Work to complete =
(1) In the Greta Garbo retirement text, explain in one to three sentences why Visconti's Proust film was never made.
(2) Format the lines of the listing as a JSON list of strings, one string per line and with blank lines omitted, starting at the line that contains "1200x449 pixels. How" and ending at the line that contains "Looking at the screenshot, I should [16, 16].".

Reading passage =

Showing posts with label Greta Garbo. Show all posts
Showing posts with label Greta Garbo. Show all posts
Tuesday, December 27, 2011
Monday, December 26, 2011
Greta Garbo-Retirement
In retirement, Garbo led a private life of simplicity and leisure, and trying to avoid the publicity she loathed. Contrary to myth, she was never a recluse either during her Hollywood years or in retirement, which she didn't spend a lot of time alone. She has been forever linked to one of her lines in “Grand Hotel”: "I want to be alone." Garbo later remarked, "I never said, 'I want to be alone. I only said, I want to be left alone. There is all the difference”.
Beginning in the 1940s, Garbo became something of an art collector. Many of the paintings she purchased were of negligible value. She did buy two impressionist paintings by Renoir and a still-life by Pierre Bonnard.
Still, Garbo often floundered about what to do with her time. She struggled with melancholy, or depression, and anxiety, and her many eccentricities.
On 9 February 1951, Garbo became a naturalized citizen of the United States. In 1953, she bought a seven-room apartment Manhattan. Where she lived for the rest of her life.
In 1969, Italian motion picture director, Luchino Visconti, attempted to bring Garbo back to the screen. He had actively been working on a film adaptation of Proust's colossal work “Remembrance of Things Past”. Garbo went to Rome and did a color screen test for the role in 1971. Visconti exclaimed: "I am very pleased at the idea that this woman, with her severe and authoritarian presence, should figure in the decadent and rarefied climate of the world described by Proust." Visconti's dream of making his Proust film came closest to realization in 1971, but the budget turned out to be astronomical and the project didn't materialize.

The records =
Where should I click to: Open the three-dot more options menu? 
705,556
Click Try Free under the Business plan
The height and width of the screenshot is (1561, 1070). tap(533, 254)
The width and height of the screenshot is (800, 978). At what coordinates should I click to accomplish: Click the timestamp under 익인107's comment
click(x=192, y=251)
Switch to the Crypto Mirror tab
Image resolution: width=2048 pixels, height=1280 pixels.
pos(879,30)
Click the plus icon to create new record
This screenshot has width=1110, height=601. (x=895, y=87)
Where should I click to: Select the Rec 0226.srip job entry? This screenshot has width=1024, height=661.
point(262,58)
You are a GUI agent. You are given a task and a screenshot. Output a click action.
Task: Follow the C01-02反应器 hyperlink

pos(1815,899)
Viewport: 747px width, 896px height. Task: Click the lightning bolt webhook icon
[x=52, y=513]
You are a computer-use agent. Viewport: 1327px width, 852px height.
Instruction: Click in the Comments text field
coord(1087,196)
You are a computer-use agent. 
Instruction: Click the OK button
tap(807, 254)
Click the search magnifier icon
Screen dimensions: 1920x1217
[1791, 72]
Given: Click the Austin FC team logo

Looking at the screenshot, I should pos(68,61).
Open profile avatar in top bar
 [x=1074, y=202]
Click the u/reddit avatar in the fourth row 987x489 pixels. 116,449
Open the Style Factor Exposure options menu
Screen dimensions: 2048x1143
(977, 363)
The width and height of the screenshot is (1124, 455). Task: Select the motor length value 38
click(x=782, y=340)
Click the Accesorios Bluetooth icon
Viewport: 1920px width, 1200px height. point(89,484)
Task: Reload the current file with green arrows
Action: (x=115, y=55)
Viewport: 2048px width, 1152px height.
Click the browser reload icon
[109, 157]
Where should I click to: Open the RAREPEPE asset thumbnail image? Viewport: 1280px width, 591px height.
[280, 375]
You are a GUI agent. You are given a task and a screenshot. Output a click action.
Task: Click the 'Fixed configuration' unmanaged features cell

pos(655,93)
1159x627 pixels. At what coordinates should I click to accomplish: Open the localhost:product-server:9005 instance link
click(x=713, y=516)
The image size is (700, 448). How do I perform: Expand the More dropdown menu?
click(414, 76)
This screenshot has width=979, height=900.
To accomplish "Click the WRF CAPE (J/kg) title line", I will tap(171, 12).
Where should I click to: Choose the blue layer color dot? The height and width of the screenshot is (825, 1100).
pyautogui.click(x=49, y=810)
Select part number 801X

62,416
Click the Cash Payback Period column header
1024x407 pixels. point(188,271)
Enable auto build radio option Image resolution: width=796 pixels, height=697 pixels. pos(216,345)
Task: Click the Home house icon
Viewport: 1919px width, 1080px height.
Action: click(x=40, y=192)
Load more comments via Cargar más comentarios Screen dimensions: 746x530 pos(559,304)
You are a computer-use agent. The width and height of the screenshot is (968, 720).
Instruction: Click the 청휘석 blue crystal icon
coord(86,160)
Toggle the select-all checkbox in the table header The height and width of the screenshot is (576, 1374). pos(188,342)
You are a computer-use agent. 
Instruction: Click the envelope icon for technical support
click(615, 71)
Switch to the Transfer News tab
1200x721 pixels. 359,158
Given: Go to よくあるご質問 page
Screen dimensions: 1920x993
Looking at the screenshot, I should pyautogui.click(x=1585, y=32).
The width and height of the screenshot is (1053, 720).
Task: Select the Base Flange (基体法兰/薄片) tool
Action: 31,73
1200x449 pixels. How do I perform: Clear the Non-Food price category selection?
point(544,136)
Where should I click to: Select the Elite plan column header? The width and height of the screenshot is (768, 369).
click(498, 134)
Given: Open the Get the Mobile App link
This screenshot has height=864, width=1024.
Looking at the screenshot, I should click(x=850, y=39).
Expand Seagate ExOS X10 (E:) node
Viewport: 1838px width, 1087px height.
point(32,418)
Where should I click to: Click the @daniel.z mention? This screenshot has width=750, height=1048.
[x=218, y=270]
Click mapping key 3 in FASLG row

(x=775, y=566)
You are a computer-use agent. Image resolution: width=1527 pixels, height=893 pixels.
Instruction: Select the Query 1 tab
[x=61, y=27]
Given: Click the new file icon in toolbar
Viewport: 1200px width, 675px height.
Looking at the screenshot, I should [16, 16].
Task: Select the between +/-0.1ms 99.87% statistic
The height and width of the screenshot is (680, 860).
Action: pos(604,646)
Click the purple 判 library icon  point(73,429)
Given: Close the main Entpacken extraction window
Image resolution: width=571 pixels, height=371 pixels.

Results of the exercise =
(1) Visconti's adaptation of Proust's "Remembrance of Things Past" came closest to realization in 1971. The budget turned out to be astronomical, so the project didn't materialize.

(2)
[
  "1200x449 pixels. How do I perform: Clear the Non-Food price category selection?",
  "point(544,136)",
  "Where should I click to: Select the Elite plan column header? The width and height of the screenshot is (768, 369).",
  "click(498, 134)",
  "Given: Open the Get the Mobile App link",
  "This screenshot has height=864, width=1024.",
  "Looking at the screenshot, I should click(x=850, y=39).",
  "Expand Seagate ExOS X10 (E:) node",
  "Viewport: 1838px width, 1087px height.",
  "point(32,418)",
  "Where should I click to: Click the @daniel.z mention? This screenshot has width=750, height=1048.",
  "[x=218, y=270]",
  "Click mapping key 3 in FASLG row",
  "(x=775, y=566)",
  "You are a computer-use agent. Image resolution: width=1527 pixels, height=893 pixels.",
  "Instruction: Select the Query 1 tab",
  "[x=61, y=27]",
  "Given: Click the new file icon in toolbar",
  "Viewport: 1200px width, 675px height.",
  "Looking at the screenshot, I should [16, 16]."
]